Klinsi weg – der Kaiser übernimmt!

Er soll's richten: Bayerns Maskenmann
Er soll es richten: Bayerns Maskenmann

Erfolgreiche Trainer und der FC Bayern das passt einfach nicht zusammen. Otto Rehhagel, von den Mauertaktik-Lesern in einer Umfrage kürzlich mit knapp 113 % zum „Trainergott der Neuzeit“ gewählt (auf Platz 2 Udo Lattek mit 4 %), hielt es kein Jahr an der Isar aus. Und auch den Mann, der Deutschland zum WM-Triumph im eigenen Land führte (wem kommen bei der Erinnerung an das Finale in Stuttgart gegen Portugal nicht die Freudentränen?), schasste man nun völlig grundlos.

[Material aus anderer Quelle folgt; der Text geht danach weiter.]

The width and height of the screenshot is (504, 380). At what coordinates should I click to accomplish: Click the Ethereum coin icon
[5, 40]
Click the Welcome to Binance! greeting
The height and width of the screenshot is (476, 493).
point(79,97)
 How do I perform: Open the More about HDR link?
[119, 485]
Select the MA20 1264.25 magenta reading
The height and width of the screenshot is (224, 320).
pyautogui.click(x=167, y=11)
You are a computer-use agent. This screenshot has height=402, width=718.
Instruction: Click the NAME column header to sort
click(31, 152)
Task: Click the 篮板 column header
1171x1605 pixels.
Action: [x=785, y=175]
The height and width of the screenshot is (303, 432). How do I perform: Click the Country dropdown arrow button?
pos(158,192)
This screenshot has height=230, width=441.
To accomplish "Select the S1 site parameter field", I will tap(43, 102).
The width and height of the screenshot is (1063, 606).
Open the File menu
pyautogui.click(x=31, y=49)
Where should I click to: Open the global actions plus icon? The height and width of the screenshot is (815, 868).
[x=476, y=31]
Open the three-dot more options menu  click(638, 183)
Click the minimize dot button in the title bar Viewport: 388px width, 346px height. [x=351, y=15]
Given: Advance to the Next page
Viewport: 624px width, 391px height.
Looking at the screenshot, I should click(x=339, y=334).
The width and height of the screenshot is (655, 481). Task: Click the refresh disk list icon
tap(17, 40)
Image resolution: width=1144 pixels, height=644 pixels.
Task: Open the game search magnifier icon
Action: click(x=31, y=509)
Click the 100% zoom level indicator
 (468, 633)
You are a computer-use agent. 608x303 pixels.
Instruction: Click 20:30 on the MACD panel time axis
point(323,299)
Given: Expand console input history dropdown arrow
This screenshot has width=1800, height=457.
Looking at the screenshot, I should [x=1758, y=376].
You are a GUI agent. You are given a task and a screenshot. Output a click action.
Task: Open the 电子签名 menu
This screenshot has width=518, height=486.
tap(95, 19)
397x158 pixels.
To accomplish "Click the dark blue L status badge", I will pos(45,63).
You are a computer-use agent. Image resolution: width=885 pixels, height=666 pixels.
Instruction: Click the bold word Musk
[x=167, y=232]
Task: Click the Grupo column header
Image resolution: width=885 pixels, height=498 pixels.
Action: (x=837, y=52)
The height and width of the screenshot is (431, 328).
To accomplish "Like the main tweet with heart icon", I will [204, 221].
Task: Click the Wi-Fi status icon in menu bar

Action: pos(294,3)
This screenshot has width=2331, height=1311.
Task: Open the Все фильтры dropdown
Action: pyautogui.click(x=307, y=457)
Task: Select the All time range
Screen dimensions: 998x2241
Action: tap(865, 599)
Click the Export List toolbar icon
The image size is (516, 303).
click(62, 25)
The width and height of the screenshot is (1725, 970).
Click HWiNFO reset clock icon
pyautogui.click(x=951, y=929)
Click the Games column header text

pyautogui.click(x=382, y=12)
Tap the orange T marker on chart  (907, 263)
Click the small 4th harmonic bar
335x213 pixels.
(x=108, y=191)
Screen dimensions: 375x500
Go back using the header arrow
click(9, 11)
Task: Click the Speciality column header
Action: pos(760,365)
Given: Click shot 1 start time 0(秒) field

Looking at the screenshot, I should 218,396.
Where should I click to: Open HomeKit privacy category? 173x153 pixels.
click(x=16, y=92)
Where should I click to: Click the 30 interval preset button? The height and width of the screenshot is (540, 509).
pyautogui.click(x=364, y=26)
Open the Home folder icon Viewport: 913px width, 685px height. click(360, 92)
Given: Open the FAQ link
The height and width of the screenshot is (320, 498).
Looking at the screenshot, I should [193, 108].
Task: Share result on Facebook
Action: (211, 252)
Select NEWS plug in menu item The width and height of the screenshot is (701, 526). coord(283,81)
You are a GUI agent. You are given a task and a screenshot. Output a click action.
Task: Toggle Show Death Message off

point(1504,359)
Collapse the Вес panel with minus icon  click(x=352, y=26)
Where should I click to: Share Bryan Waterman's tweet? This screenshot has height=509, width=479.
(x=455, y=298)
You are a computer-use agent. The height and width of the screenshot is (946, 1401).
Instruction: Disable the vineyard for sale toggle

Kantersiege in der Champions League, erfolgreiche Personalrationalisierung und nach 11 titellosen Monaten endlich mal wieder die rechnerische Chance auf den deutschen Meistertitel – das alles war Klinsi zu verdanken und dennoch den FCB-Granden nicht genug. Nun soll nach gesicherten Informationen mal wieder Kaiser „Franz“ Beckenbauer den blau-weiß-roten Heli aus dem Auge des Hurrikans steuern.

Ein Problem galt es zu lösen, bevor der deutsche Fußballkaiser sich die Ballonseide überstreifen konnte. Der leidige DFB stellte sich quer. Durch die geänderten Statuten (sog. „Babbel-Klausel“) sei der Mann, der wie Klinsi mit der deutschen Elf den WM-Titel holte, aber immer noch nicht über einen A-Trainer-Schein verfügt (Zitat Franz B.: „Des is ois Papperlapapp!“), nicht mehr befugt auf der Trainerbank eines Bundesligisten Platz zu nehmen.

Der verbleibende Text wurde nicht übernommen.